▶ [Problem description]
Lay out the rows from the line containing "This screenshot has height=675, width=1200." through the line containing "will click(x=299, y=414).", inclusive, as a Markdown table with the columns Entry and Content. Number each line in Entry, put the line's text in Content, and leave out blank lines.

▶ [Listed records]
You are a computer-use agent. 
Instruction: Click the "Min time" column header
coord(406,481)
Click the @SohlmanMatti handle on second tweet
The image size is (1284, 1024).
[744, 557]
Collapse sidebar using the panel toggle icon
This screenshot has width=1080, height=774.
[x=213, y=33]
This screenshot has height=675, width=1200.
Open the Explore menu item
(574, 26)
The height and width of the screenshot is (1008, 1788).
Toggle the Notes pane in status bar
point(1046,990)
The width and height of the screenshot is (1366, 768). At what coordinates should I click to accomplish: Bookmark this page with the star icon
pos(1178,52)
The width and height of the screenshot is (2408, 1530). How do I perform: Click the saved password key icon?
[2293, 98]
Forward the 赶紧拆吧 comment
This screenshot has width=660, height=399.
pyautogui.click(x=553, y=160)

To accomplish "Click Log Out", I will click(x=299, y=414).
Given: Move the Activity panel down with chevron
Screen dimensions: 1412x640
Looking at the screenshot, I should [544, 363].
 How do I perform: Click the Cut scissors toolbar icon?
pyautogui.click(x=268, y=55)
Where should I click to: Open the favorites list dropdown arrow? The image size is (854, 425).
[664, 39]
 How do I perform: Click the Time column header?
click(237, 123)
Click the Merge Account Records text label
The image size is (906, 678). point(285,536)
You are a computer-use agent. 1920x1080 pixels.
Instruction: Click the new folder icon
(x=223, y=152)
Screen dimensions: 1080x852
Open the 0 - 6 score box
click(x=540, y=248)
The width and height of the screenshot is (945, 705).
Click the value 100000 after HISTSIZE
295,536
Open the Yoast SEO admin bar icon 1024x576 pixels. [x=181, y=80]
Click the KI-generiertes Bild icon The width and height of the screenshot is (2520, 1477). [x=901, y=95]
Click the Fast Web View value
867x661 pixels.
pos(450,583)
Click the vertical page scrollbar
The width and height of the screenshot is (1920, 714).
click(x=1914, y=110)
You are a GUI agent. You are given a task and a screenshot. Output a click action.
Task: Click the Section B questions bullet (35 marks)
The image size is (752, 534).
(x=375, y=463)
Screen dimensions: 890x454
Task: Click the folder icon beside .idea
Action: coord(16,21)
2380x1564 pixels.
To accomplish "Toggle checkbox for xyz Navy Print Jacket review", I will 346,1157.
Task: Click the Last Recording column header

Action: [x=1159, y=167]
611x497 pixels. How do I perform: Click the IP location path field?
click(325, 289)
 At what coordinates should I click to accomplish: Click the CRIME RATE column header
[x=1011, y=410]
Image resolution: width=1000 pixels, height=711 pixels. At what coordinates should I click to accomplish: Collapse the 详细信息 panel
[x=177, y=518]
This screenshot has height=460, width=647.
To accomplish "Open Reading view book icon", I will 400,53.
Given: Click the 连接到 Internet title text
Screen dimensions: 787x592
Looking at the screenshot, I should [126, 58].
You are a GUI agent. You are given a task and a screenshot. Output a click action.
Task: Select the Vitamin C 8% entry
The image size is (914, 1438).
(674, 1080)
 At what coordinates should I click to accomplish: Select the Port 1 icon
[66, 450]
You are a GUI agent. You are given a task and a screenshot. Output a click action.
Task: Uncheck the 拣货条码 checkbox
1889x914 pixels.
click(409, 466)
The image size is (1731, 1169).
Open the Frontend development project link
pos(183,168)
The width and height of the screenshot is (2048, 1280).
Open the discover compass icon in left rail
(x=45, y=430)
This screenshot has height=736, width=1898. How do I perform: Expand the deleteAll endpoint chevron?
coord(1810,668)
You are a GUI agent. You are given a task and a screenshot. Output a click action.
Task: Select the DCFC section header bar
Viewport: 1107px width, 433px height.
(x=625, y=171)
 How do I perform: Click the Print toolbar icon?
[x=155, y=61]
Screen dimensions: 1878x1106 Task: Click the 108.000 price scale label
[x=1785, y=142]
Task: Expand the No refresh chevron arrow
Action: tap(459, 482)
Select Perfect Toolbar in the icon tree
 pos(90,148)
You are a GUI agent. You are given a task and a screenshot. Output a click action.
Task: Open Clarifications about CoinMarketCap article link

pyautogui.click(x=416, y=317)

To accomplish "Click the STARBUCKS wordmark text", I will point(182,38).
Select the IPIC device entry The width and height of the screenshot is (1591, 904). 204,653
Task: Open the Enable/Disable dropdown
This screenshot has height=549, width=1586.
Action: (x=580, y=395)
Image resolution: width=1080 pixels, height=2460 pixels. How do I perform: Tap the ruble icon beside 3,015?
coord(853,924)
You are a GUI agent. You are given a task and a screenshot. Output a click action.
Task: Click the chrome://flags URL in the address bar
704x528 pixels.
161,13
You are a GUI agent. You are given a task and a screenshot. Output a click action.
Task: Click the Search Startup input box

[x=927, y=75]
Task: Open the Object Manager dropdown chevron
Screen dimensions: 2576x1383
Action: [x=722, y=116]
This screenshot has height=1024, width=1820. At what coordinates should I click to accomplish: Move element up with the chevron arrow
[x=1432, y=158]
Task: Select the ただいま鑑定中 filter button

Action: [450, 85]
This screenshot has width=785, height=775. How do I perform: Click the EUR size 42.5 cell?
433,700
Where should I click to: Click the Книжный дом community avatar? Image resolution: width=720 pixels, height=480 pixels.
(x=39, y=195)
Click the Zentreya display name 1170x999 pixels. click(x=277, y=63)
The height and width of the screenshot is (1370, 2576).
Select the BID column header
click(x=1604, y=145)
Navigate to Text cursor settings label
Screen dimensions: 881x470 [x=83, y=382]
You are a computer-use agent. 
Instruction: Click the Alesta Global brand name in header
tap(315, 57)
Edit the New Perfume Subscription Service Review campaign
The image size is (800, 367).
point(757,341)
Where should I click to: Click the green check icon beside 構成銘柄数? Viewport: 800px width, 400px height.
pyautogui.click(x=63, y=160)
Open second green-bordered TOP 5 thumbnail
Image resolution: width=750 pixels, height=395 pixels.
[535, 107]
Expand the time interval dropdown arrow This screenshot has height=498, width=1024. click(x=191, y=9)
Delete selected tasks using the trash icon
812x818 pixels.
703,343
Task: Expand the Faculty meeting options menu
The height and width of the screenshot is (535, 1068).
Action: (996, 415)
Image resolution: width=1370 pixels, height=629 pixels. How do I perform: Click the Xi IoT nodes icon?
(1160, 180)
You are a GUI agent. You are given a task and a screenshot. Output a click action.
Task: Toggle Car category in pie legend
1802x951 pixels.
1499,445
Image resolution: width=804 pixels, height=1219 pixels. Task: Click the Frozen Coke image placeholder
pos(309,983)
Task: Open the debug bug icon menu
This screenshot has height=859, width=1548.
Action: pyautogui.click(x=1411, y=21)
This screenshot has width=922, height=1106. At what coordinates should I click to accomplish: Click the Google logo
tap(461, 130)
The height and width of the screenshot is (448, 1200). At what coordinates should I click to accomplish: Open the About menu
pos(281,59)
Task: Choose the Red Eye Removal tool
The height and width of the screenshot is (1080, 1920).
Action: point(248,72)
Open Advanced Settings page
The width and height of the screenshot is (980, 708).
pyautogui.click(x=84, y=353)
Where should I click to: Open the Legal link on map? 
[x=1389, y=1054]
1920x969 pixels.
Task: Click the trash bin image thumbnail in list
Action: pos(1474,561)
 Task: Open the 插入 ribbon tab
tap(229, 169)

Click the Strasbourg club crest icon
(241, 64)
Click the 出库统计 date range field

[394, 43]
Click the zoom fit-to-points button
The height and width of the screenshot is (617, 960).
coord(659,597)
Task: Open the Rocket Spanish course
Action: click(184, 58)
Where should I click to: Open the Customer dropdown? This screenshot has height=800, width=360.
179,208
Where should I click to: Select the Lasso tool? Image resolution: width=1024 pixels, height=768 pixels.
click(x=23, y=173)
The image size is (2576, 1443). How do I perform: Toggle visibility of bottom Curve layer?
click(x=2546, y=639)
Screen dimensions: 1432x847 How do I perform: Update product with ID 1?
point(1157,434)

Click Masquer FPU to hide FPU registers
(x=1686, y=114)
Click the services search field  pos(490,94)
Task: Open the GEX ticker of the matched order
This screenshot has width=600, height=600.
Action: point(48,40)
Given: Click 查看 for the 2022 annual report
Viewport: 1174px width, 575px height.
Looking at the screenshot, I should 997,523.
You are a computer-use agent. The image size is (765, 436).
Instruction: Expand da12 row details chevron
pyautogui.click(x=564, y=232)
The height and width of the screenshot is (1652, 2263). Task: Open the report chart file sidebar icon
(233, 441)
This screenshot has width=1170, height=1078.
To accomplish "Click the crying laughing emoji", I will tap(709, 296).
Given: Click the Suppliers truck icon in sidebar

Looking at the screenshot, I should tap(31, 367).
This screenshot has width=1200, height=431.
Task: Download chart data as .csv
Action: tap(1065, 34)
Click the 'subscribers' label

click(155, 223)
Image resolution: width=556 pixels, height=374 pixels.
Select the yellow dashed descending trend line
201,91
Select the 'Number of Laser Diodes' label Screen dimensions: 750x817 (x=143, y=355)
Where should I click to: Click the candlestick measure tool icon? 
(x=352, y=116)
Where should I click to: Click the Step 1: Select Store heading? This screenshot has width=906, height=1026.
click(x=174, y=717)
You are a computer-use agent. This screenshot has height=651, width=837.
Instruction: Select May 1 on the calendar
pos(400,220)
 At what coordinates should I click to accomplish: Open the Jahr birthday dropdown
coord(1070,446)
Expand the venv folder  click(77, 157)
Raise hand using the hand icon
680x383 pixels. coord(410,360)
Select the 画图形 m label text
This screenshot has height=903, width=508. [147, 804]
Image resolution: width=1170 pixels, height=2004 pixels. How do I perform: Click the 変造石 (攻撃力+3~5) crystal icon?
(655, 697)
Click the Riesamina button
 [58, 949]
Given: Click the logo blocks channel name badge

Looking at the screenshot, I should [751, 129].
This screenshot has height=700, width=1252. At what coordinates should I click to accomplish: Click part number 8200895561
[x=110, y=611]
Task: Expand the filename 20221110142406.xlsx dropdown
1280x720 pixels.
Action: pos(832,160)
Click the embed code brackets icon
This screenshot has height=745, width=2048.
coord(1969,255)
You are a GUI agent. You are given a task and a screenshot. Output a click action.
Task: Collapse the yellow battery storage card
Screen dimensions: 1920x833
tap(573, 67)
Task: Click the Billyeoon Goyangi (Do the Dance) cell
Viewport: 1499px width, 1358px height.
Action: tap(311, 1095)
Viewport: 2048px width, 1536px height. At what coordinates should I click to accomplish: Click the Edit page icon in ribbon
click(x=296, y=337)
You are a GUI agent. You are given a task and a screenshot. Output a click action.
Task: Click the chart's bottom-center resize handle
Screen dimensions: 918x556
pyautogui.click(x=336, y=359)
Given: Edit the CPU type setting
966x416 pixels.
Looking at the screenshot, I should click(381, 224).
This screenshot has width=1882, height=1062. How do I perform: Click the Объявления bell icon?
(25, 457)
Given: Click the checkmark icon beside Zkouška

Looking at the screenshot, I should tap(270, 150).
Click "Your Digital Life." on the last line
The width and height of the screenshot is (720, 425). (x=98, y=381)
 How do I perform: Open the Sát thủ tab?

▶ [Solution for this exercise]
| Entry | Content |
|---|---|
| 1 | This screenshot has height=675, width=1200. |
| 2 | Open the Explore menu item |
| 3 | (574, 26) |
| 4 | The height and width of the screenshot is (1008, 1788). |
| 5 | Toggle the Notes pane in status bar |
| 6 | point(1046,990) |
| 7 | The width and height of the screenshot is (1366, 768). At what coordinates should I click to accomplish: Bookmark this page with the star icon |
| 8 | pos(1178,52) |
| 9 | The width and height of the screenshot is (2408, 1530). How do I perform: Click the saved password key icon? |
| 10 | [2293, 98] |
| 11 | Forward the 赶紧拆吧 comment |
| 12 | This screenshot has width=660, height=399. |
| 13 | pyautogui.click(x=553, y=160) |
| 14 | To accomplish "Click Log Out", I will click(x=299, y=414). |